One Sunday afternoon I was passing the Archaeological Museum [in Athens] and since I had some free time I decided to go in. I walked through the rooms looking at the statues. In one of the rooms there was a group of people with a guide who was explaining things to them. There was complete silence. I went towards them. When the guide saw me, however, she whispered to them:

‘A priest’s just come in. I can’t stand priests, but this one doesn’t seem to be like the others.’

I came up closer and said:

‘Good afternoon.’

‘Good afternoon,’ replied the guide.

‘May I listen to what you are saying?’ I asked.

‘Of course,’ she said.

We went from one statue to another. At one point we stood before a statue of Zeus. Zeus was on his throne and was in the act of hurling a thunderbolt at mankind. Once the guide had finished telling them what she knew, she turned to me and said:

‘What do you have to say about this, Pappouli? How do you see the statue?’

Not the Zeus you're looking for (my pic; National Archaeological Museum, Athens)
Not the Zeus you’re looking for (my pic; National Archaeological Museum, Athens)

‘I don’t know about these things,’ I said. ‘But as I see it, I marvel at the work of the artist and also at the human form, such a perfect divine creation. And I see that the artist who made it had a great sense of the divine. Look at Zeus. Although he his hurling his thunderbolt at mankind, yet his face is serene. He is not angry. He’s impassionate.’

The guide, and indeed the whole group, was very pleased with my explanation. What does that tell us? It tells us that God is without passion, even when he punished. –Wounded by Love, p. 59

Now is not the time for a discussion on divine dispassion, but I like the way Elder Porphyrios used the art and the situation he was in to say something meaningful about the divine.

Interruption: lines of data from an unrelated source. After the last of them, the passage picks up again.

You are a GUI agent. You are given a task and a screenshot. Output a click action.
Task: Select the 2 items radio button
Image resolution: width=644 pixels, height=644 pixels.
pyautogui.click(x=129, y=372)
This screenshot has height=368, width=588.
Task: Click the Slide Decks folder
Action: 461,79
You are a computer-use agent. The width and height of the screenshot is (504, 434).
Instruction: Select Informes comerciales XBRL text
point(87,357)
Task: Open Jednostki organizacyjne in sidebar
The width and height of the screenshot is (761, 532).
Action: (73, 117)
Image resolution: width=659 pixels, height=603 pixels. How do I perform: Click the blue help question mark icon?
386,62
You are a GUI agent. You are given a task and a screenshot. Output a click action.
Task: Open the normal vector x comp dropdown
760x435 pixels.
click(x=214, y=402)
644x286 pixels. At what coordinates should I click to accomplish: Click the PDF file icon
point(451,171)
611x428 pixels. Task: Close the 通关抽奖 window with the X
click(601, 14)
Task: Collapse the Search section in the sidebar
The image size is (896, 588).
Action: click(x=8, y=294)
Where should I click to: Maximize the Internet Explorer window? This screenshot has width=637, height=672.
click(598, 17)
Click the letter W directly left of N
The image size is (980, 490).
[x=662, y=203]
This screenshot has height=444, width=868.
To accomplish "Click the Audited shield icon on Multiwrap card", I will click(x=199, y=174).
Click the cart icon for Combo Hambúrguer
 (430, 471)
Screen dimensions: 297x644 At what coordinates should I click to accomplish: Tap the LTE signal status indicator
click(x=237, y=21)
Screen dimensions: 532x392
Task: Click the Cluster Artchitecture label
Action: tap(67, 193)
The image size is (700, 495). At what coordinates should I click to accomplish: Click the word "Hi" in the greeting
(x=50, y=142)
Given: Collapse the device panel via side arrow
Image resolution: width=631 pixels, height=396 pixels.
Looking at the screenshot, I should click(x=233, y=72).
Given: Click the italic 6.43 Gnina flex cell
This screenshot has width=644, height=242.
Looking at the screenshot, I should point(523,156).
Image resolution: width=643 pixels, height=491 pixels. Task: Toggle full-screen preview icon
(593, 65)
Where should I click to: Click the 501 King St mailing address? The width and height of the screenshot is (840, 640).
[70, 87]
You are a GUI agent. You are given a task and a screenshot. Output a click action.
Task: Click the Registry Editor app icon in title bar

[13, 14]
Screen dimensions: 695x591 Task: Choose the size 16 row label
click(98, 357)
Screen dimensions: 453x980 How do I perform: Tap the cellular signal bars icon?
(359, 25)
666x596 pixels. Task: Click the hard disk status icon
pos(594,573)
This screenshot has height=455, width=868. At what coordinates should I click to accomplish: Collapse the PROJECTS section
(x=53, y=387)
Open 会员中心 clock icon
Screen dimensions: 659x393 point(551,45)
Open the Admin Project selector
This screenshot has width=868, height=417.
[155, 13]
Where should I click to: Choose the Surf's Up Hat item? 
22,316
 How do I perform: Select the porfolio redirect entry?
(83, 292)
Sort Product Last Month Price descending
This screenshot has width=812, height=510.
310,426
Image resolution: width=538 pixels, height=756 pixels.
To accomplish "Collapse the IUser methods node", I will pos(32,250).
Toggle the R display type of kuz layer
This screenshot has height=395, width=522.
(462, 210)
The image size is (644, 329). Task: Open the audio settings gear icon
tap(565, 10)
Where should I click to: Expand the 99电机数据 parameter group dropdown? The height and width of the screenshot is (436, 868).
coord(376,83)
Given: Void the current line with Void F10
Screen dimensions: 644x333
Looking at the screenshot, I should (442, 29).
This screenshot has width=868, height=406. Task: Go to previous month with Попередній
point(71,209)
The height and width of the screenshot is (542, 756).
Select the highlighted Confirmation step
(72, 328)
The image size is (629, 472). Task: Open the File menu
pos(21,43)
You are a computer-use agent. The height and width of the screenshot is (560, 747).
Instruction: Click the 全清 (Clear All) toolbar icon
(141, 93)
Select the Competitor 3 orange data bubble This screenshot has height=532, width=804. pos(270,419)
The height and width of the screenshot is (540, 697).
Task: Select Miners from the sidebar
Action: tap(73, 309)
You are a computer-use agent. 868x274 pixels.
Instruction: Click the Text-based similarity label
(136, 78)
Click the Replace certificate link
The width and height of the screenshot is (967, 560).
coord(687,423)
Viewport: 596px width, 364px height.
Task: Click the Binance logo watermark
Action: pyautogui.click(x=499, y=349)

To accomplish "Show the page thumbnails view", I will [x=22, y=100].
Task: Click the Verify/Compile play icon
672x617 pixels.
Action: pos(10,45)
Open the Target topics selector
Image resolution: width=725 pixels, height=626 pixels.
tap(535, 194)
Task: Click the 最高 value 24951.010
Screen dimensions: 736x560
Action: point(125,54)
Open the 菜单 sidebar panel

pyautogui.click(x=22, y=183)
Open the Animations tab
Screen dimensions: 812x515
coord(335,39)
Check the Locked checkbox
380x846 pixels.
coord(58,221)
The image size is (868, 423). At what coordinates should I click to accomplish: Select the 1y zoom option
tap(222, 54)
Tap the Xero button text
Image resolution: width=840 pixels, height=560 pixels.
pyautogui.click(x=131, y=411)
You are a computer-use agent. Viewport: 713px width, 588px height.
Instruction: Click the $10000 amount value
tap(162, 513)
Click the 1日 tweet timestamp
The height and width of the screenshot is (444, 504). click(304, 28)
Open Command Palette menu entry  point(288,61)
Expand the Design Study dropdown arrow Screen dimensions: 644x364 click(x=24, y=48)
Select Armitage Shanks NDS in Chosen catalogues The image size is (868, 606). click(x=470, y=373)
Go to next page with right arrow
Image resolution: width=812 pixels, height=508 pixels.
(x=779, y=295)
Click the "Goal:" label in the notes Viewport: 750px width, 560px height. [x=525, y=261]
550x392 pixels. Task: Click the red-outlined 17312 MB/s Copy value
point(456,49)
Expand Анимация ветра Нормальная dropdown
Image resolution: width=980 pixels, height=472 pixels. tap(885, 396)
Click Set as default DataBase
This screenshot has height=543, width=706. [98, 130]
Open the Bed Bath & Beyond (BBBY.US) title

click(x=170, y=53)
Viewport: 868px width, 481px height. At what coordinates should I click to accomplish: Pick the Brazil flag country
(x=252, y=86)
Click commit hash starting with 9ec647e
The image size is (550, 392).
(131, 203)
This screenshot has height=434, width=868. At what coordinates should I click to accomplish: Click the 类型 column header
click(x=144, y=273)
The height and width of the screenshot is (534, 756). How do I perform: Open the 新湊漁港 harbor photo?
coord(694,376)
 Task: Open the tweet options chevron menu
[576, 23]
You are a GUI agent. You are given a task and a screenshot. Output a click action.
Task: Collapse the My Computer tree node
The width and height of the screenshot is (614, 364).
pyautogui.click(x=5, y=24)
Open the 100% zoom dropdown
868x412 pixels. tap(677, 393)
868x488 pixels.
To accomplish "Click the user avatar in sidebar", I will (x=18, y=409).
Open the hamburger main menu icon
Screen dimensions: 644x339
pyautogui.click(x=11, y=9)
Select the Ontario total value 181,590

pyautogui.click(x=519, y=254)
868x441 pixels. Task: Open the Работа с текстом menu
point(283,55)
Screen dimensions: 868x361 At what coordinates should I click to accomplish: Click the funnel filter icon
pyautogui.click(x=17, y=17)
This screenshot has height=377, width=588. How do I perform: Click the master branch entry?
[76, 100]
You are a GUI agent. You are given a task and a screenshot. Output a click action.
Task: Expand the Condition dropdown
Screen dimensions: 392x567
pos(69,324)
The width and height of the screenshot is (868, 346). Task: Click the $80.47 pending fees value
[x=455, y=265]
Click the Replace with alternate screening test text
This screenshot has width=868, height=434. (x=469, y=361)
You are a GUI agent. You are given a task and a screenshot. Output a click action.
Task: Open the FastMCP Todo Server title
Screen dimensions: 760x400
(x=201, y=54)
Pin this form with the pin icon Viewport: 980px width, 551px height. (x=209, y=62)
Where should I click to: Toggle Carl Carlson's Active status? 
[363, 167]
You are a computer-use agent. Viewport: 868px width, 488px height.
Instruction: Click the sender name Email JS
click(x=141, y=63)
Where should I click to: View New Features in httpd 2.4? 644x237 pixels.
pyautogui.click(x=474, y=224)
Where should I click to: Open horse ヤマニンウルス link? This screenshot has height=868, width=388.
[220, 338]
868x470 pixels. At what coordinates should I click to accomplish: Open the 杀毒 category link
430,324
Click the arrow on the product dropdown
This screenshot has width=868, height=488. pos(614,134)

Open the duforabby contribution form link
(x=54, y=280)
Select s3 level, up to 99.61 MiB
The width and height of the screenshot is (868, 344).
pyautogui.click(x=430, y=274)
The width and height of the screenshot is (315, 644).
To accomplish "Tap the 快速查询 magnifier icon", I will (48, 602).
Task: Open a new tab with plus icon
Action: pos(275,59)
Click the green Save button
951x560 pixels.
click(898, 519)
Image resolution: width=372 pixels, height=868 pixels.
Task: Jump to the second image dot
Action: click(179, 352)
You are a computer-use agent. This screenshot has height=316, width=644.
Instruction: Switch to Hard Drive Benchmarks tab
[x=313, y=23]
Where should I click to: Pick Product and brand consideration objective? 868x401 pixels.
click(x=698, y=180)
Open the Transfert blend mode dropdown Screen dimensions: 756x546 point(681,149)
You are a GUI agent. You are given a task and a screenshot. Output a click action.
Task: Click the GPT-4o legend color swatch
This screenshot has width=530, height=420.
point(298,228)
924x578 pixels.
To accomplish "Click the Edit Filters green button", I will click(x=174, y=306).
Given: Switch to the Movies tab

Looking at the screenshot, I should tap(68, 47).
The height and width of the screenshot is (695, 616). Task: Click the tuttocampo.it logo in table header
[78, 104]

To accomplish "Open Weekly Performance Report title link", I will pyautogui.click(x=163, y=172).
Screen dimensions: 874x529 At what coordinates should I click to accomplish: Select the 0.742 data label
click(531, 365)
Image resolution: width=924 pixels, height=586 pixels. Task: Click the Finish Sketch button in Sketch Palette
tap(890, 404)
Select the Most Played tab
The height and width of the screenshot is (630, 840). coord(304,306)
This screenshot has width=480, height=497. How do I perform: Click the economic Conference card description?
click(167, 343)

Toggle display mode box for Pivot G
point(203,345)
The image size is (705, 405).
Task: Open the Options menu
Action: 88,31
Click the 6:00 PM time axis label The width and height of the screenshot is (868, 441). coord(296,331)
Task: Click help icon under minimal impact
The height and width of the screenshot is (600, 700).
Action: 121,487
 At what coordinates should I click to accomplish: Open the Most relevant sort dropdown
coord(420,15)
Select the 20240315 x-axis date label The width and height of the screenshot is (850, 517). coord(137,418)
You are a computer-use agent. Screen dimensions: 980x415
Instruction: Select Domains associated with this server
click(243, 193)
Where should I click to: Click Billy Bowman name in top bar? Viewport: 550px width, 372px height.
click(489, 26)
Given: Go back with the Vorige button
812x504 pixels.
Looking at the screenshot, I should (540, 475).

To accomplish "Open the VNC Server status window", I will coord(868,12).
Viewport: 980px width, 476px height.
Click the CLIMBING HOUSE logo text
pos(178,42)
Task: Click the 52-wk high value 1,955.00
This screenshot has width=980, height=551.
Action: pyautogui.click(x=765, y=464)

Theophan the Recluse and anger

As I’ve mentioned here before, sometimes I get angry. Usually it’s a fairly tame frustration or annoyance. Sometimes it’s more powerful. I get angry at stupid things people post on Facebook. I get angry at dumb stuff I see in the news. I’ve been known to get angry at people who board airplanes too slowly, those who take forever in the checkout queue, road construction, slow walkers — you know, the usual.

Theophan the Recluse (1815-1894) has some good stuff to say about anger. Of interest is the idea of redirecting this passion towards sin and the Devil:

You say that you cannot help being resentful and hostile? Very well then, be hostile — but towards the devil, not towards your brother. God gave us wrath as a sword to pierce the devil — not to drive into our own bodies. Stab him with it, then, right up to the hilt; press the hilt in as well if you like, and never pull it out, but drive another sword in as well. This we shall achieve by becoming gentle and kind towards each other. ‘Let me lose my money, let me destroy my honour and glory — my fellow-member is more precious to me than myself.’ Let us speak thus to each other, and let us not injure our own nature in order to gain money or fame. (The Art of Prayer, p. 212)

This idea of redirecting anger towards the Devil or towards the passions is found elsewhere, as in Evagrius Ponticus, whose ascetic works had a deep impact on Byzantine spirituality.* The idea is to talk back, to rebuke the passions and sins that tempt and beset you, to be angry with yourself and grieve for your sins. Thus we will use the passions, which are a natural part of the human person, to grow in virtue, rather than to sin.

Sometimes we see Christians in prominent positions who are filled with righteous indignation over various pieces of news and the troubles in society and politics. I know of one fellow who gets really angry with the Canadian government regardless of who is in power. I ask — is this anger, directed at the humans who make things happen, of use?

We should be angry at injustice, but love the unjust. This is what Theophan calls us to do, for anger towards another human being can lead to revilement and hatred, and these are a poison to the human soul. Be angry with sin and the Devil, not your brother!

*His theology, on the other hand, was deemed heretical.